Required action ->
The result should be every line in the data below that carries the string "agent".

[Start of section]

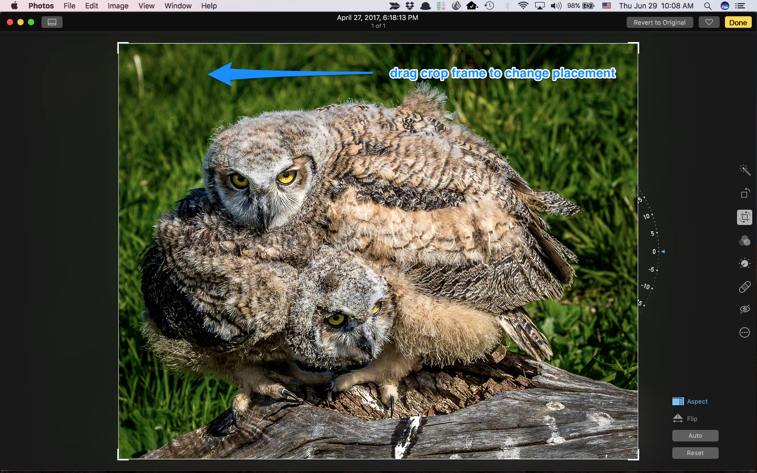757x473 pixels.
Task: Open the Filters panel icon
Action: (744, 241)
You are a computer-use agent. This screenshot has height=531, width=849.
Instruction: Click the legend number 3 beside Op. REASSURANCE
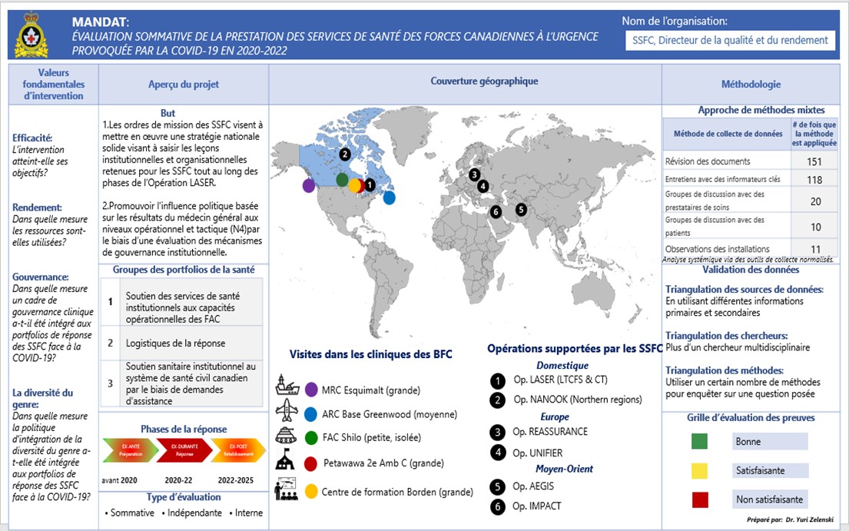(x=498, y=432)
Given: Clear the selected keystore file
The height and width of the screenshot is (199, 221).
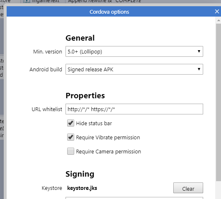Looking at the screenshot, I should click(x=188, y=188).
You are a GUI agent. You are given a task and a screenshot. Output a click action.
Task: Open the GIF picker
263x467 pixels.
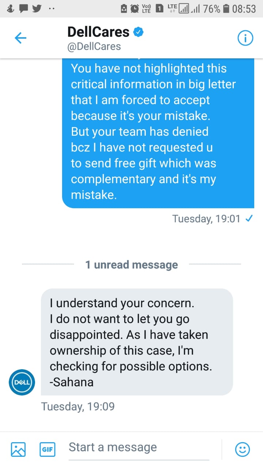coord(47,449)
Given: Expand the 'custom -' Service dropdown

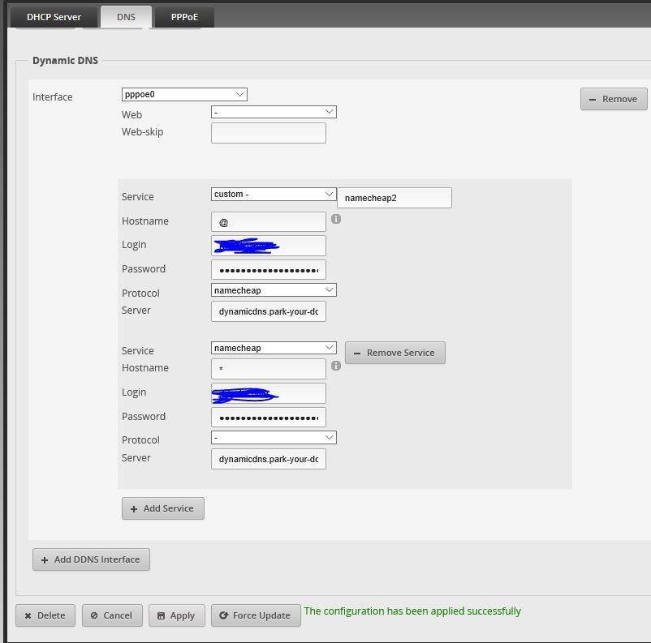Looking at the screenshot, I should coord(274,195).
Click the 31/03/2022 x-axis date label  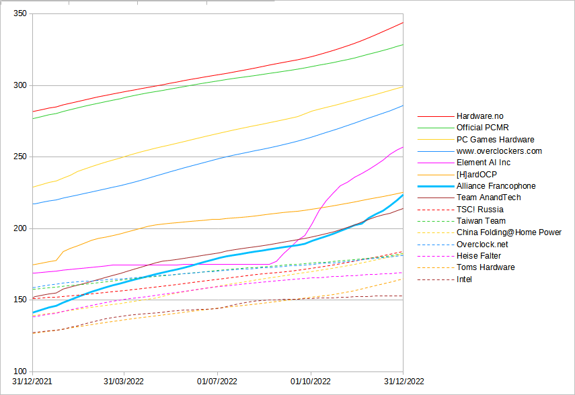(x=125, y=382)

[End of section]

Result of the task ->
You are a computer-use agent. This screenshot has height=531, width=849.
You are a GUI agent. You are given a task and a screenshot. Output a click action.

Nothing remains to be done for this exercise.